Despite the enormous progress made in scaling up antiretroviral therapy (ART) in sub-Saharan Africa, many challenges remain, not least of which are the identification and management of patients who have failed first-line therapy. Less than 3% of patients are receiving second-line treatment at present, whereas 15-25% of patients have detectable viral loads 12 months or more into treatment, of whom a substantial proportion might have virological failure. We discuss the reasons why virological ART failure is likely to be under-diagnosed in the routine health system, and address the current difficulties with standard recommended second-line ART regimens.
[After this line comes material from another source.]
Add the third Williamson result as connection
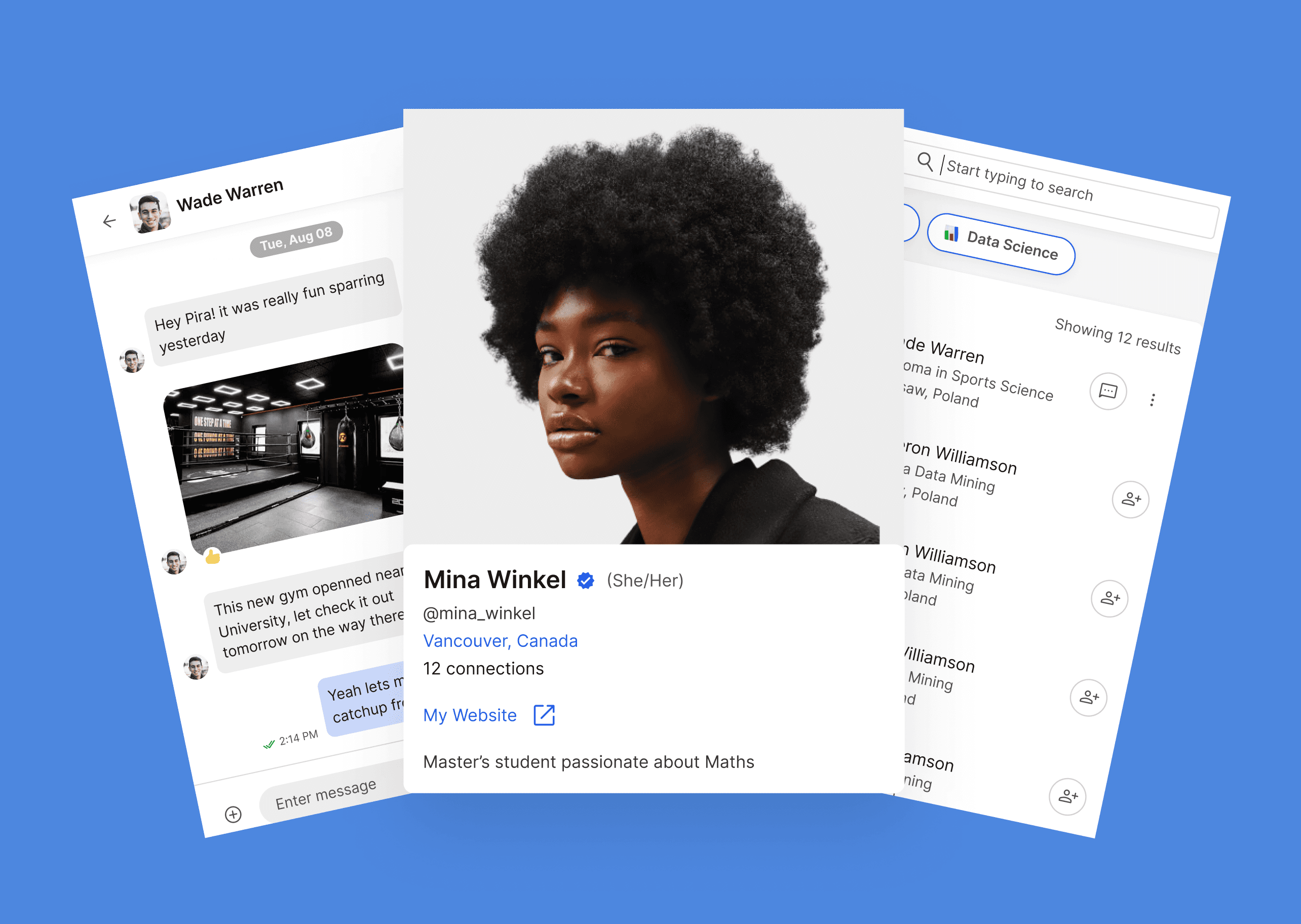The height and width of the screenshot is (924, 1301). (x=1088, y=698)
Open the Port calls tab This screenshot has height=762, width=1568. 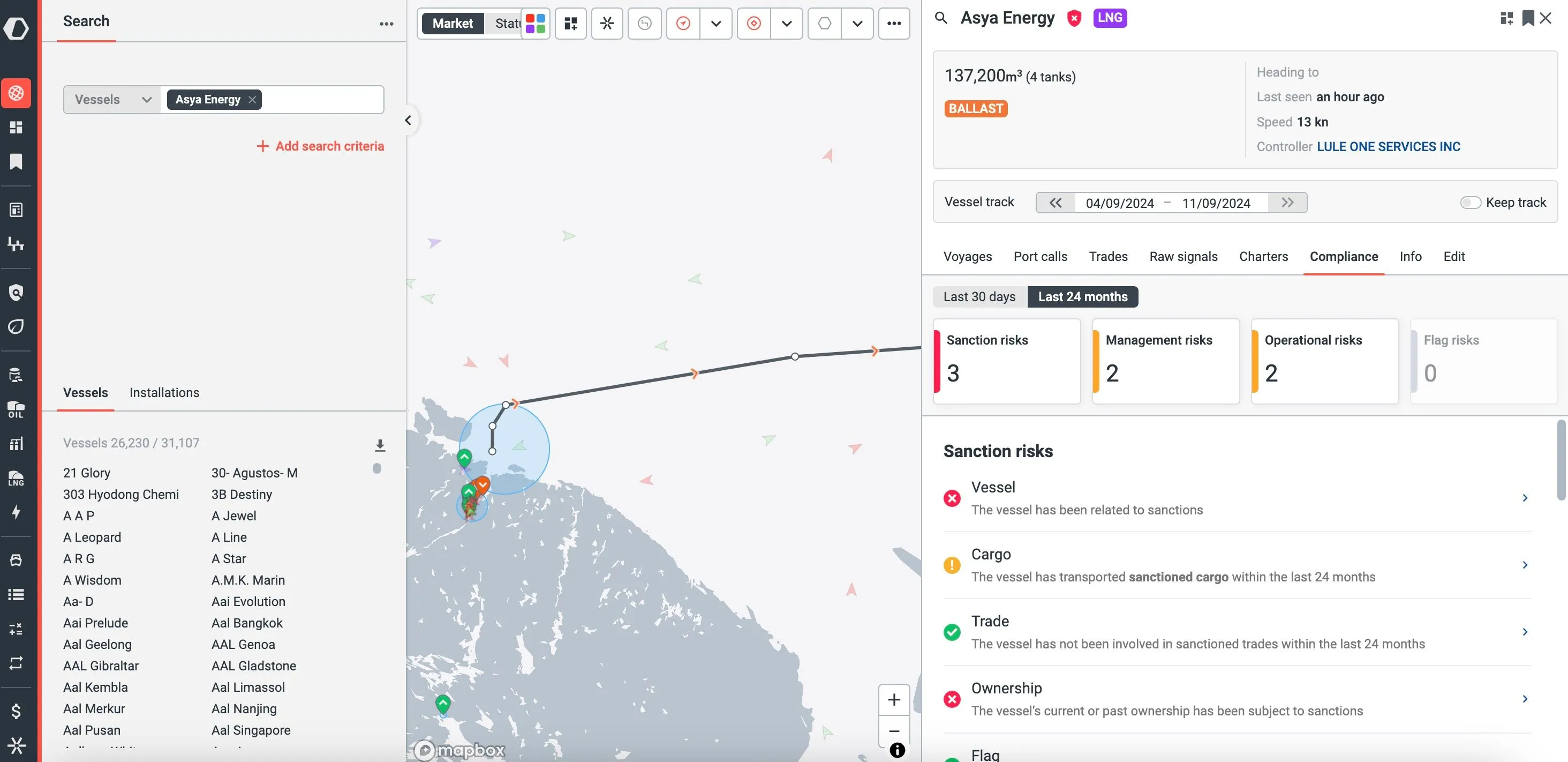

The development of new diagnostic tools for ART failure, in particular a point-of-care HIV viral-load test, combined with simple and inexpensive second-line therapy, such as boosted protease-inhibitor monotherapy, could revolutionise the management of ART failure in resource-limited settings.

摘要

尽管在撒哈拉以南非洲地区扩大抗逆转录病毒疗法(ART)方面取得了巨大进展,但仍存在许多挑战,其中包括识别和管理一线治疗失败的患者。目前,只有不到 3%的患者接受二线治疗,而在治疗 12 个月或更长时间后,有 15-25%的患者可检测到病毒载量,其中相当一部分患者可能存在病毒学失败。我们讨论了为什么在常规卫生系统中,病毒学 ART 失败可能被低估的原因,并解决了标准推荐的二线 ART 方案目前存在的困难。新的 ART 失败诊断工具的开发,特别是即时 HIV 病毒载量检测,结合简单廉价的二线治疗,如强化蛋白酶抑制剂单药治疗,可能会彻底改变资源有限环境中 ART 失败的管理。